Poemario laberíntico (en el sentido mistérico de la hermosura) con infinidad de puertas que se abren al centro para mantenernos en el interior del sueño lírico y de la reflexión. Un vergel con toda la crudeza del existir; una inmersión en el dolor y la estupefacción que se sustenta en el contrafuerte de la conciencia moral.
Como sucede en otras obras de Faustino el discurso es un recorrido por los recovecos de la conciencia humana, un paseo por los miedos, un canto de valentía. El poeta se imbuye de la experiencia sensorial y encuentra suficiente estímulo para el ascenso epistemológico. Aprovecha todos los materiales (estímulos) que el camino le proporciona y los pone al servicio del hecho literario. Para ello utiliza una palabra sedimentada que permite abundar en la reflexión con fidelidad al ritmo. Estamos todavía, no lo olvidemos, en el proceso de alcanzar la claridad.
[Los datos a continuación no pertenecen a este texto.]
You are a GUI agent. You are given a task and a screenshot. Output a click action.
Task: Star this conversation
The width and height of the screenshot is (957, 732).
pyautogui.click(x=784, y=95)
Faustino se zambulle sin pudor, se implica en cada imagen. Tan importante es el fonema como el morfema en el decir poético. Y con ello consigue arrastrarnos al interior de su obra. Pero, oh privilegio, jamás nos deja solos. Él siempre nos acompaña, nos sugiere, nos propone y, sin que nos demos cuenta (las cosas del oficio), nos conduce al meollo mediante el laconismo de un ramillete de indicaciones que impiden el extravío.
Faustino ata con maestría cada libro que ofrece porque respira junto a ellos. Y aún digo más: Faustino es cada poema que escribe. Su poesía es certera en su complejidad y verdadera en su emoción.